O governador de São Paulo João Doria (PSDB) disse na mesma entrevista que o estudo possibilitará avaliar a sua capacidade de reduzir o contágio. "A partir de 17 de fevereiro, a vacina do Butantan será testada na cidade de Serrana para provar que além de eficaz e segura, ela também pode reduzir o contágio", afirmou o governador.
As vacinas contra Covid-19 testadas e em uso até o momento foram eficazes em diminuir a evolução da doença e impedir a hospitalização e morte, mas pouco se sabe sobre a sua capacidade de reduzir a cadeia de transmissão do vírus.

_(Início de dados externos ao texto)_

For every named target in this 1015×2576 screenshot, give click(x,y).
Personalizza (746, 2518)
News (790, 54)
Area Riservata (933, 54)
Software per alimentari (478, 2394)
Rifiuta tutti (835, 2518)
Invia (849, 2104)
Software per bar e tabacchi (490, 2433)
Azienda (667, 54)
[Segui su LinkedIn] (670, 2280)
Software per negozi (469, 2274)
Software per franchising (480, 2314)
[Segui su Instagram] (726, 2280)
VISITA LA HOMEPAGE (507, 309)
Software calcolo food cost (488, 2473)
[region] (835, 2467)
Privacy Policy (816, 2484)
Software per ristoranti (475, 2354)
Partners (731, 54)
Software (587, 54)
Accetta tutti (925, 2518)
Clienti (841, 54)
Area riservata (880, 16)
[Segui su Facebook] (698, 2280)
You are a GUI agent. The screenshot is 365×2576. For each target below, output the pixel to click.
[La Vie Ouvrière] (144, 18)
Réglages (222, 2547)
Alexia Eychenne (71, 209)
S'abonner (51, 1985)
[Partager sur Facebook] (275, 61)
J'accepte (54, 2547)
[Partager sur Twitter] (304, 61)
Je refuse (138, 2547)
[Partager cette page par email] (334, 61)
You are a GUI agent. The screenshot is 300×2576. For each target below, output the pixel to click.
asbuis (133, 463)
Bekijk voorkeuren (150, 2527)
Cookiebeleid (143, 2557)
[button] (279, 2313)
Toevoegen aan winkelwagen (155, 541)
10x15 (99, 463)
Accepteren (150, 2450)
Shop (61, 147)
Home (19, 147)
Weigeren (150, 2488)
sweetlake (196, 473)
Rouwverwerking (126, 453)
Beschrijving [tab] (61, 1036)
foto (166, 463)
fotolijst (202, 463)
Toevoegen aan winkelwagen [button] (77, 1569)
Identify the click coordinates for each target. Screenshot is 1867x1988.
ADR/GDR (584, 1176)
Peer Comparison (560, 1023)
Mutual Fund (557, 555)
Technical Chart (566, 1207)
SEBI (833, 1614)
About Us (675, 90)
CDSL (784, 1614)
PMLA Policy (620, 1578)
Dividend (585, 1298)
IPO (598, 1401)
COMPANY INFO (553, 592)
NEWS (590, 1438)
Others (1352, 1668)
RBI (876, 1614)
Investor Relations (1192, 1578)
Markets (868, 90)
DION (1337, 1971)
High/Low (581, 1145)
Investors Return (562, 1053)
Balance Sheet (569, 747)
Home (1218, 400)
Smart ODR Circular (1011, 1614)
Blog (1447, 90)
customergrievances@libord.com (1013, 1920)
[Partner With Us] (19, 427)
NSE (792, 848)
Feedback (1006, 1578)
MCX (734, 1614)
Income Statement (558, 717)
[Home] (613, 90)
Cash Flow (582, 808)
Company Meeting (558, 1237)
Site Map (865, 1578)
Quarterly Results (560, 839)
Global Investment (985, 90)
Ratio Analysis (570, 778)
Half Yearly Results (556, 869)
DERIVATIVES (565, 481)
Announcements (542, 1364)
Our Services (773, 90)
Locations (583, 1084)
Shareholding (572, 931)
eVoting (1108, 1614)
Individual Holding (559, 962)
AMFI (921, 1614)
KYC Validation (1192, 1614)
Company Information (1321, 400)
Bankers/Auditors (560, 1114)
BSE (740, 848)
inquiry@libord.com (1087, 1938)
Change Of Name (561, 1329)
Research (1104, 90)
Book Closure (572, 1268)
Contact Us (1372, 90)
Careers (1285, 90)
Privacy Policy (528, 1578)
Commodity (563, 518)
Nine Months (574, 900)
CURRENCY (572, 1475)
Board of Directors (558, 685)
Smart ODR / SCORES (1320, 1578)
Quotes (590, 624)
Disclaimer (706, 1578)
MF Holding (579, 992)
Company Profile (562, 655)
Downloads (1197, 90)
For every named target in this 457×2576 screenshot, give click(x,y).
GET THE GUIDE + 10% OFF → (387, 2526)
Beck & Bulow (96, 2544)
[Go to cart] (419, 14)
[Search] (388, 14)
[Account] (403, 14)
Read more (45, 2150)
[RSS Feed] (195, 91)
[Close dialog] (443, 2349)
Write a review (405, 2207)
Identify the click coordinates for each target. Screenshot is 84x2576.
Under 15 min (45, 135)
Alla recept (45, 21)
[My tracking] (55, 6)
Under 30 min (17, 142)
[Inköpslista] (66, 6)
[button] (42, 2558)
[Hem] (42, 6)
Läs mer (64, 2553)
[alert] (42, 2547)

Na última terça-feira (2), a vacina desenvolvida pela Universidade de Oxford/AstraZeneca, divulgou ainda em um artigo sem revisão de pares resultados que apontam para uma capacidade de reduzir a transmissão do vírus em até 70%.
A expectativa do instituto é de demonstrar que a CoronaVac também possui essa capacidade. Outros aspectos a serem estudados são a influência da vacina na redução da pressão no sistema de saúde, a chamada imunidade coletiva, se ela será alcançada ou não, os efeitos indiretos na economia, a aceitação pela população da vacinação e ainda a ocorrência de efeitos que não tenham sido verificados anteriormente.
"Em todo o mundo, as fabricantes de vacinas se debruçam em cima dos países onde fizeram os ensaios clínicos de seus imunizantes para saber qual o efeito da vacinação em massa sobre o curso da epidemia. E na maior parte do mundo, essas respostas só chegarão ao final de 2021, início de 2022, quando for completado um ano do início da vacinação. Nós teremos essa resposta em três meses", afirmou Covas.
Vacinação no município
O município foi dividido em quatro regiões de acordo com a data de início de vacinação: a 1ª região (verde) vai receber a primeira dose entre os dias 17 e 20 de fevereiro; a 2ª região (amarela) entre os dias 24 a 27 de fevereiro; a 3ª região (cinza) entre os dias 3 e 6 de março; e a 4ª e última região (azul) entre os dias 10 e 13 de março. As segundas doses das vacinas estão programadas para quatro semanas após a aplicação da primeira dose, seguindo o escalonamento. A expectativa é que todo o município seja vacinado em dois meses.
O cadastro dos moradores que quiserem participar do estudo começará na próxima quarta-feira (10), mas a prefeitura divulgou que cerca de 60% das pessoas habilitadas para o estudo já realizaram o cadastro.
Não poderão ser vacinadas pessoas que não sejam moradoras de Serrana, gestantes ou lactantes, ou pessoas que tenham apresentado febre nas últimas 72 horas. A prefeitura informou ainda que os munícipes não poderão ir se vacinar em outro dia que não o correspondente à cor da região na qual ele mora.
Os indivíduos serão vacinados em oito escolas escolhidas para realizar a vacinação e o acompanhamento do estudo será feito pelos pesquisadores e médicos do Hospital Estadual de Serrana em parceria com a Faculdade de Medicina de Ribeirão Preto da USP (FMRP).